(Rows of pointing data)
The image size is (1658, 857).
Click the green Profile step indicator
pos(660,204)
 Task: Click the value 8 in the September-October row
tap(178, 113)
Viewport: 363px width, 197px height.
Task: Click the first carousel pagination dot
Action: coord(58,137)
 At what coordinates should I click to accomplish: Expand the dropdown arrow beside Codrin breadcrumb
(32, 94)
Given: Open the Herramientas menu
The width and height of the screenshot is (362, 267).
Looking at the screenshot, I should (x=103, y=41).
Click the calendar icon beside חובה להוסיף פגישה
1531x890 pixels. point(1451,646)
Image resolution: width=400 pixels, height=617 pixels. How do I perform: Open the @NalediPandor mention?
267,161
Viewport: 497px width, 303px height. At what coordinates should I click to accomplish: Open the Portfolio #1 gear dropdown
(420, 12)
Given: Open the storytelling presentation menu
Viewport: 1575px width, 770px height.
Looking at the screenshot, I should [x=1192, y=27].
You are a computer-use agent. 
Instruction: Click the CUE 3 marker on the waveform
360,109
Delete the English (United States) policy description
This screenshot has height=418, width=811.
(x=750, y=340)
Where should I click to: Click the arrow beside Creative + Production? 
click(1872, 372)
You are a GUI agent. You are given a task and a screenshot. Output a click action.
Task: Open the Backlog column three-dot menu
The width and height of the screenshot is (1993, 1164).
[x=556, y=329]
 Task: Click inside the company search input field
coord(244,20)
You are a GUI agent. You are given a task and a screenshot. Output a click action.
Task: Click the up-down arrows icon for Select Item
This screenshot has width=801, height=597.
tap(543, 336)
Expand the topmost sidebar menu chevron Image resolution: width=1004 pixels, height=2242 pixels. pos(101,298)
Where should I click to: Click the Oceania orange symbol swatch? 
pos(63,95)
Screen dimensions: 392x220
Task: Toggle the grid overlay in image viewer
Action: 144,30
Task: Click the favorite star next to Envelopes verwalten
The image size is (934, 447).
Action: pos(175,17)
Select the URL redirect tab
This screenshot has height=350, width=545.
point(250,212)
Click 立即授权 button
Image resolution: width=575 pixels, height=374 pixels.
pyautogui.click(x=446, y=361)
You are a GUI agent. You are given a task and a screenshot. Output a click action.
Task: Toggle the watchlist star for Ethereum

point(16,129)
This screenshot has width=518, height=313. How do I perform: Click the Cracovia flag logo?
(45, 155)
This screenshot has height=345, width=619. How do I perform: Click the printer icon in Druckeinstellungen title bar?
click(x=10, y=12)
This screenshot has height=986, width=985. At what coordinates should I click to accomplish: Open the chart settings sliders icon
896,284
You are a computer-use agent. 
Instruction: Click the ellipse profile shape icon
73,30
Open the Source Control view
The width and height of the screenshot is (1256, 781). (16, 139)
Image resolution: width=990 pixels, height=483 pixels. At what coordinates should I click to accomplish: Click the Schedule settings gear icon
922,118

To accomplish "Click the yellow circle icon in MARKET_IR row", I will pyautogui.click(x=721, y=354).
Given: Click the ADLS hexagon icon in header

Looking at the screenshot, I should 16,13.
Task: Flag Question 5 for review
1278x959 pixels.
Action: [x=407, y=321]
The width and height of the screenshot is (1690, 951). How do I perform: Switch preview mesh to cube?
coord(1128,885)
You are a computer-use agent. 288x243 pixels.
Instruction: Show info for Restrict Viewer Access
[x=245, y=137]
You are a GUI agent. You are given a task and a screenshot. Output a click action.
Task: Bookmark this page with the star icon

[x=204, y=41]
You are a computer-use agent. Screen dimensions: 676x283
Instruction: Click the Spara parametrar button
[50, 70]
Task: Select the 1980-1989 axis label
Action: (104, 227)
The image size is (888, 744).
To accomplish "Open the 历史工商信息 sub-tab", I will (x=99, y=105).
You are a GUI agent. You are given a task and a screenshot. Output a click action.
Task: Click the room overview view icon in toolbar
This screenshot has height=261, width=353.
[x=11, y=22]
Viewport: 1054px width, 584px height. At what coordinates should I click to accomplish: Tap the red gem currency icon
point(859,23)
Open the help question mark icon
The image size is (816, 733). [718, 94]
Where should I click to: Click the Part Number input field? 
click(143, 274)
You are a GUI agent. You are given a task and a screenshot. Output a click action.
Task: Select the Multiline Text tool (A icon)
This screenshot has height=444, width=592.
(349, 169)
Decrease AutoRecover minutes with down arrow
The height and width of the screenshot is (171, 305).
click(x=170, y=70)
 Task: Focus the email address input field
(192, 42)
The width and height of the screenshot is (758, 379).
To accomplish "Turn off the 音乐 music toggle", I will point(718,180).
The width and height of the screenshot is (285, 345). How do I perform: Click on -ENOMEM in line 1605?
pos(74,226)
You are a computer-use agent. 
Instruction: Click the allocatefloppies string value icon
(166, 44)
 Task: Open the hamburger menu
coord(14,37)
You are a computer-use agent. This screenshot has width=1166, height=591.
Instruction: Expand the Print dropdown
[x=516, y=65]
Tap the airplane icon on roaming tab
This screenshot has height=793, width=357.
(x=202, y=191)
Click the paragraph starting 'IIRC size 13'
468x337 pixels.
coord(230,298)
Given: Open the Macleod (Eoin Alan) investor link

# Required task:
Express every line of the items above as a JSON list of strings, with one string per line and blank lines left out.

# Task solution:
[
  "The image size is (1658, 857).",
  "Click the green Profile step indicator",
  "pos(660,204)",
  " Task: Click the value 8 in the September-October row",
  "tap(178, 113)",
  "Viewport: 363px width, 197px height.",
  "Task: Click the first carousel pagination dot",
  "Action: coord(58,137)",
  " At what coordinates should I click to accomplish: Expand the dropdown arrow beside Codrin breadcrumb",
  "(32, 94)",
  "Given: Open the Herramientas menu",
  "The width and height of the screenshot is (362, 267).",
  "Looking at the screenshot, I should (x=103, y=41).",
  "Click the calendar icon beside חובה להוסיף פגישה",
  "1531x890 pixels. point(1451,646)",
  "Image resolution: width=400 pixels, height=617 pixels. How do I perform: Open the @NalediPandor mention?",
  "267,161",
  "Viewport: 497px width, 303px height. At what coordinates should I click to accomplish: Open the Portfolio #1 gear dropdown",
  "(420, 12)",
  "Given: Open the storytelling presentation menu",
  "Viewport: 1575px width, 770px height.",
  "Looking at the screenshot, I should [x=1192, y=27].",
  "You are a computer-use agent. ",
  "Instruction: Click the CUE 3 marker on the waveform",
  "360,109",
  "Delete the English (United States) policy description",
  "This screenshot has height=418, width=811.",
  "(x=750, y=340)",
  "Where should I click to: Click the arrow beside Creative + Production? ",
  "click(1872, 372)",
  "You are a GUI agent. You are given a task and a screenshot. Output a click action.",
  "Task: Open the Backlog column three-dot menu",
  "The width and height of the screenshot is (1993, 1164).",
  "[x=556, y=329]",
  " Task: Click inside the company search input field",
  "coord(244,20)",
  "You are a GUI agent. You are given a task and a screenshot. Output a click action.",
  "Task: Click the up-down arrows icon for Select Item",
  "This screenshot has width=801, height=597.",
  "tap(543, 336)",
  "Expand the topmost sidebar menu chevron Image resolution: width=1004 pixels, height=2242 pixels. pos(101,298)",
  "Where should I click to: Click the Oceania orange symbol swatch? ",
  "pos(63,95)",
  "Screen dimensions: 392x220",
  "Task: Toggle the grid overlay in image viewer",
  "Action: 144,30",
  "Task: Click the favorite star next to Envelopes verwalten",
  "The image size is (934, 447).",
  "Action: pos(175,17)",
  "Select the URL redirect tab",
  "This screenshot has height=350, width=545.",
  "point(250,212)",
  "Click 立即授权 button",
  "Image resolution: width=575 pixels, height=374 pixels.",
  "pyautogui.click(x=446, y=361)",
  "You are a GUI agent. You are given a task and a screenshot. Output a click action.",
  "Task: Toggle the watchlist star for Ethereum",
  "point(16,129)",
  "This screenshot has width=518, height=313. How do I perform: Click the Cracovia flag logo?",
  "(45, 155)",
  "This screenshot has height=345, width=619. How do I perform: Click the printer icon in Druckeinstellungen title bar?",
  "click(x=10, y=12)",
  "This screenshot has height=986, width=985. At what coordinates should I click to accomplish: Open the chart settings sliders icon",
  "896,284",
  "You are a computer-use agent. ",
  "Instruction: Click the ellipse profile shape icon",
  "73,30",
  "Open the Source Control view",
  "The width and height of the screenshot is (1256, 781). (16, 139)",
  "Image resolution: width=990 pixels, height=483 pixels. At what coordinates should I click to accomplish: Click the Schedule settings gear icon",
  "922,118",
  "To accomplish \"Click the yellow circle icon in MARKET_IR row\", I will pyautogui.click(x=721, y=354).",
  "Given: Click the ADLS hexagon icon in header",
  "Looking at the screenshot, I should 16,13.",
  "Task: Flag Question 5 for review",
  "1278x959 pixels.",
  "Action: [x=407, y=321]",
  "The width and height of the screenshot is (1690, 951). How do I perform: Switch preview mesh to cube?",
  "coord(1128,885)",
  "You are a computer-use agent. 288x243 pixels.",
  "Instruction: Show info for Restrict Viewer Access",
  "[x=245, y=137]",
  "You are a GUI agent. You are given a task and a screenshot. Output a click action.",
  "Task: Bookmark this page with the star icon",
  "[x=204, y=41]",
  "You are a computer-use agent. Screen dimensions: 676x283",
  "Instruction: Click the Spara parametrar button",
  "[50, 70]",
  "Task: Select the 1980-1989 axis label",
  "Action: (104, 227)",
  "The image size is (888, 744).",
  "To accomplish \"Open the 历史工商信息 sub-tab\", I will (x=99, y=105).",
  "You are a GUI agent. You are given a task and a screenshot. Output a click action.",
  "Task: Click the room overview view icon in toolbar",
  "This screenshot has height=261, width=353.",
  "[x=11, y=22]",
  "Viewport: 1054px width, 584px height. At what coordinates should I click to accomplish: Tap the red gem currency icon",
  "point(859,23)",
  "Open the help question mark icon",
  "The image size is (816, 733). [718, 94]",
  "Where should I click to: Click the Part Number input field? ",
  "click(143, 274)",
  "You are a GUI agent. You are given a task and a screenshot. Output a click action.",
  "Task: Select the Multiline Text tool (A icon)",
  "This screenshot has height=444, width=592.",
  "(349, 169)",
  "Decrease AutoRecover minutes with down arrow",
  "The height and width of the screenshot is (171, 305).",
  "click(x=170, y=70)",
  " Task: Focus the email address input field",
  "(192, 42)",
  "The width and height of the screenshot is (758, 379).",
  "To accomplish \"Turn off the 音乐 music toggle\", I will point(718,180).",
  "The width and height of the screenshot is (285, 345). How do I perform: Click on -ENOMEM in line 1605?",
  "pos(74,226)",
  "You are a computer-use agent. ",
  "Instruction: Click the allocatefloppies string value icon",
  "(166, 44)",
  " Task: Open the hamburger menu",
  "coord(14,37)",
  "You are a computer-use agent. This screenshot has width=1166, height=591.",
  "Instruction: Expand the Print dropdown",
  "[x=516, y=65]",
  "Tap the airplane icon on roaming tab",
  "This screenshot has height=793, width=357.",
  "(x=202, y=191)",
  "Click the paragraph starting 'IIRC size 13'",
  "468x337 pixels.",
  "coord(230,298)",
  "Given: Open the Macleod (Eoin Alan) investor link"
]